MASSDEVICE ON CALL —St. Jude Medical (NYSE:STJ) landed CE Mark approval and announced commercial launch for its Enlightn renal denervation system as a treatment for hypertension.
The Enlightn system is one of the 1st to use multiple electrodes to ablate the nerves that contribute to high blood pressure, possibly improving consistency and procedural reliability, according to a press release.
The Enlightn system will compete against some big players, including Medtronic’s (NYSE:MDT) Symplicity system, gained through the January 2011 acquisition of Ardian, which is on the road to FDA review with clinical trials approved in the U.S. last summer. The device has CE Mark approval and TGA listing in Australia and last month won clearance from Health Canada.

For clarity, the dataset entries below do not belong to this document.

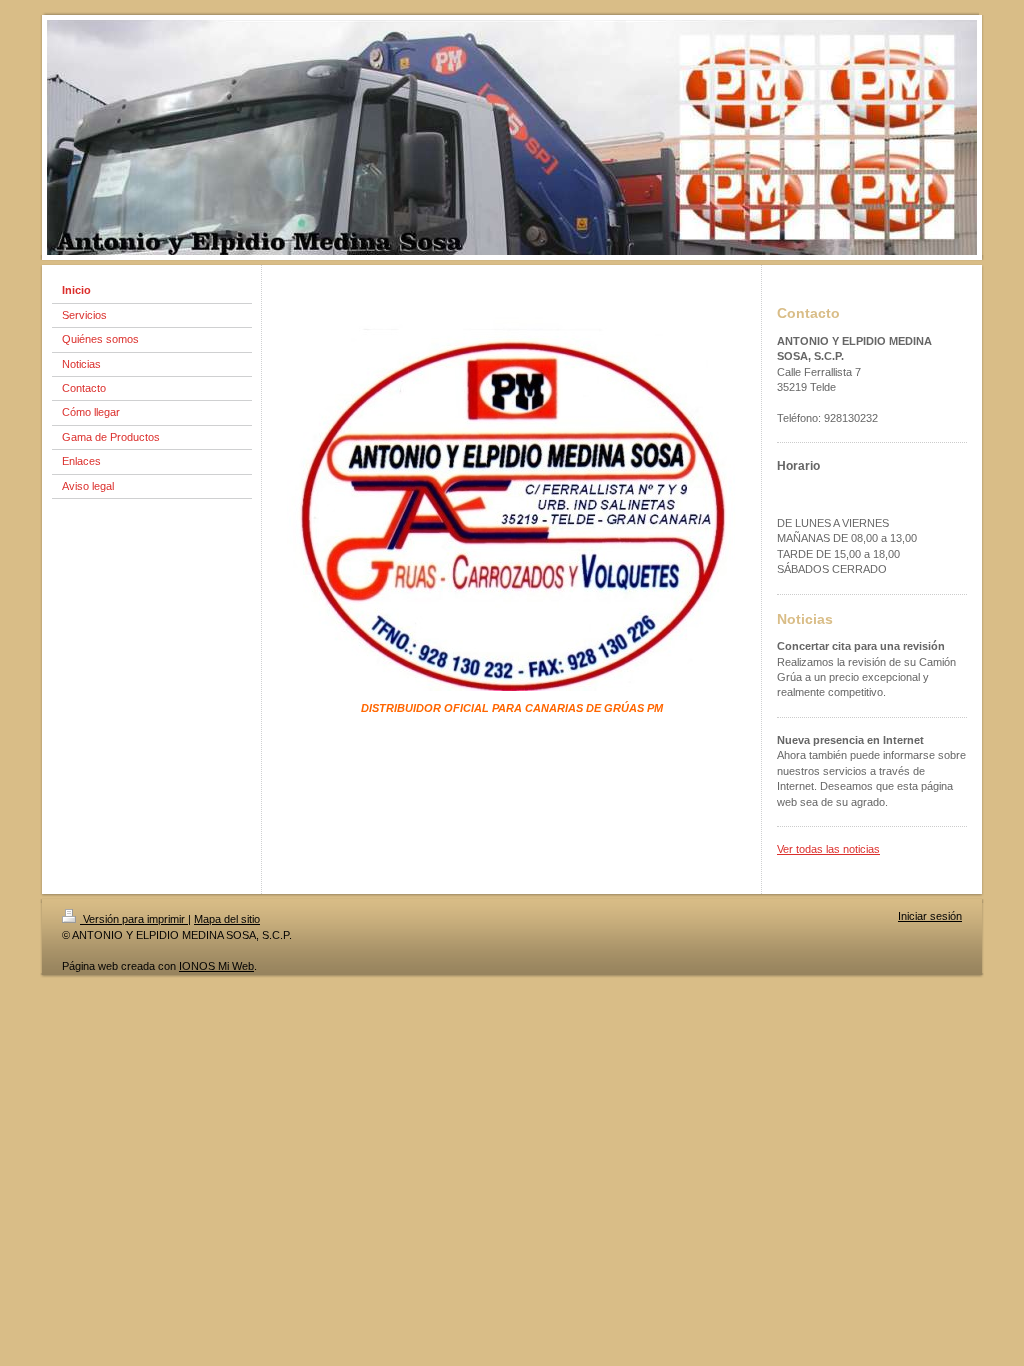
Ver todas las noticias (828, 849)
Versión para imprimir (134, 919)
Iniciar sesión (930, 916)
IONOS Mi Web (216, 966)
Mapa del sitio (227, 919)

Fellow med-tech giant Covidien (NYSE:COV) recently vaulted into the renal denervation space with a surprise introduction of its OneShot system, which also has CE Mark approval in the European Union. The OneShot system was gained through the acquisition of Maya Medical late last month in a deal worth up to $230 million.
The renal denervation space is a hot one, and not without reason. Cleveland Clinic named catheter-based renal denervation to control resistant hypertension the No. 1 innovation for 2012, with the potential to spread to treating chronic kidney disease, insulin resistance and heart failure.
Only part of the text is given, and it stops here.